WHAT YOU NEED TO DO:
Look below for lines that hold the string "computer" and copy each one.

Saved data entries
================================
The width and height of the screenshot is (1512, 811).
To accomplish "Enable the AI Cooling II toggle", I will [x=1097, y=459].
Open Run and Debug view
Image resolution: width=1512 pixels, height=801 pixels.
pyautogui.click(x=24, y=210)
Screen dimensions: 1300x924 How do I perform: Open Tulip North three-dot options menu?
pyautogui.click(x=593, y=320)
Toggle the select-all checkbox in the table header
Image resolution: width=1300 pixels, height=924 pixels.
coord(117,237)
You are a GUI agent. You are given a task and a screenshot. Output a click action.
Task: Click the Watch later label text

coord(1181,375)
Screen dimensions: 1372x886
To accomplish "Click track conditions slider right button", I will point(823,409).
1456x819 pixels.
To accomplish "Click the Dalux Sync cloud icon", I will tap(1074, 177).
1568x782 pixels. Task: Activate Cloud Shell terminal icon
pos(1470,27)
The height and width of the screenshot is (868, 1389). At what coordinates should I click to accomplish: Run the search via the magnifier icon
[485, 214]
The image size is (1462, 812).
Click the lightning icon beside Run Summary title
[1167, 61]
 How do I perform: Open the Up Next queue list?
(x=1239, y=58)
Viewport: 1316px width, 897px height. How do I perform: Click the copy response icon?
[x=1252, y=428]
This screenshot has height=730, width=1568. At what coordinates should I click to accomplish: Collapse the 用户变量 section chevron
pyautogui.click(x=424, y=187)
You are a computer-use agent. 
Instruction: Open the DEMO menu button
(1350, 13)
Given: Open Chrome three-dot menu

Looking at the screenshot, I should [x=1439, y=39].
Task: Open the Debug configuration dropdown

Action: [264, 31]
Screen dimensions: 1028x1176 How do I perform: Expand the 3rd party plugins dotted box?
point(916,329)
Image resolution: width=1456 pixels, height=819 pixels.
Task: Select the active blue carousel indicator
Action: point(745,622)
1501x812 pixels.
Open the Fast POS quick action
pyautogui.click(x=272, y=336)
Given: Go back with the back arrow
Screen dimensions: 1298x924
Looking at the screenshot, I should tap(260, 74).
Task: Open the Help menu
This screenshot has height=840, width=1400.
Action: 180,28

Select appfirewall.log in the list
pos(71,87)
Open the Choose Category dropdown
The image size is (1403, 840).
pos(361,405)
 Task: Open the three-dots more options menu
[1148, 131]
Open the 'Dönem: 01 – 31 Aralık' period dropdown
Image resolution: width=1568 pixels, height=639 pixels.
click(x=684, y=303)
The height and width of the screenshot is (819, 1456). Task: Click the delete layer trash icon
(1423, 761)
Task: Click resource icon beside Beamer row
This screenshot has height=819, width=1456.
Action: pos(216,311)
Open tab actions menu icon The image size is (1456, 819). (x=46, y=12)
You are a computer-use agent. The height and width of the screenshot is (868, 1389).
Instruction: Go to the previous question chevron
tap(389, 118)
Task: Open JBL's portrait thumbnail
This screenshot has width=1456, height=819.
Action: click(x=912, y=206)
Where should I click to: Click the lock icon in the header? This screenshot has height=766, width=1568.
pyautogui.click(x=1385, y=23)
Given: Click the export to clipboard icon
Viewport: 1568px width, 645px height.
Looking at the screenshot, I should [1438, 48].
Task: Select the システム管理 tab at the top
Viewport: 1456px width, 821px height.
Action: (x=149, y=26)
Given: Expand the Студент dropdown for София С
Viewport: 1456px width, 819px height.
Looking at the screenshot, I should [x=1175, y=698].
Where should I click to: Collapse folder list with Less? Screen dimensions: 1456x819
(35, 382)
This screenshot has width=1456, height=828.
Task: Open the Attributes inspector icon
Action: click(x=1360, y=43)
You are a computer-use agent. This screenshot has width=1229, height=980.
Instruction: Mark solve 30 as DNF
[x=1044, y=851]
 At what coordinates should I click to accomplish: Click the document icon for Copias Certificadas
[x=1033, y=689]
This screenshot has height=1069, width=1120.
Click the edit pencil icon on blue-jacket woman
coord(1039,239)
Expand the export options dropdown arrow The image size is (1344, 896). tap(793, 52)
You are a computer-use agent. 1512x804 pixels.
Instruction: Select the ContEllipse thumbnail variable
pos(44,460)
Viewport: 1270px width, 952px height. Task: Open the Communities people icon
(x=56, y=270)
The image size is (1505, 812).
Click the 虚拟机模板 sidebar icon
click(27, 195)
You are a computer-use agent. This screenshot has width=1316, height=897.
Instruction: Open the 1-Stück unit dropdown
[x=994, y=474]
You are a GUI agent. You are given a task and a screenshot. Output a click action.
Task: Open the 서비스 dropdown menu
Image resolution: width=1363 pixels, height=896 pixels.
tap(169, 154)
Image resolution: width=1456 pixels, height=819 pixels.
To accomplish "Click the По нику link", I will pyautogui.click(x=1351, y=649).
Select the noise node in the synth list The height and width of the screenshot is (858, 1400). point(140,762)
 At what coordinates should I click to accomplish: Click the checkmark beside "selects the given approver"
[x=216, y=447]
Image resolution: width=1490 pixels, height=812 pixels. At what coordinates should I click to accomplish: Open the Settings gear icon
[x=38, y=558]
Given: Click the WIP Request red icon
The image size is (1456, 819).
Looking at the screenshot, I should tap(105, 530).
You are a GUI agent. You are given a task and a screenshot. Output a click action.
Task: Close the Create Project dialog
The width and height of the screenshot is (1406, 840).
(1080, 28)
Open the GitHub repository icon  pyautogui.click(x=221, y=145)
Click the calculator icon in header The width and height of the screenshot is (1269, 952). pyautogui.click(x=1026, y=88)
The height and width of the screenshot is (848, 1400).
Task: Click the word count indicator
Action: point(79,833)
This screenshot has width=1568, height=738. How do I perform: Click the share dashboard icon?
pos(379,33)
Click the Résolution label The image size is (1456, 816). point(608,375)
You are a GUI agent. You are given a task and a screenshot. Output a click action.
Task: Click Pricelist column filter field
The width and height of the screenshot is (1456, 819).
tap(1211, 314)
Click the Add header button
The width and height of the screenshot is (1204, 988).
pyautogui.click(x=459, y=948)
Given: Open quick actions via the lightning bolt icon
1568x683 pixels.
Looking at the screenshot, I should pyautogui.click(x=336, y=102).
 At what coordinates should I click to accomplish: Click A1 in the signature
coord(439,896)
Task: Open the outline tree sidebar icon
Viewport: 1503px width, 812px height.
================================
REPLY:
You are a computer-use agent. 
You are a computer-use agent. The height and width of the screenshot is (868, 1389).
You are a computer-use agent. This screenshot has width=1229, height=980.
You are a computer-use agent. 1512x804 pixels.
You are a computer-use agent. This screenshot has width=1316, height=897.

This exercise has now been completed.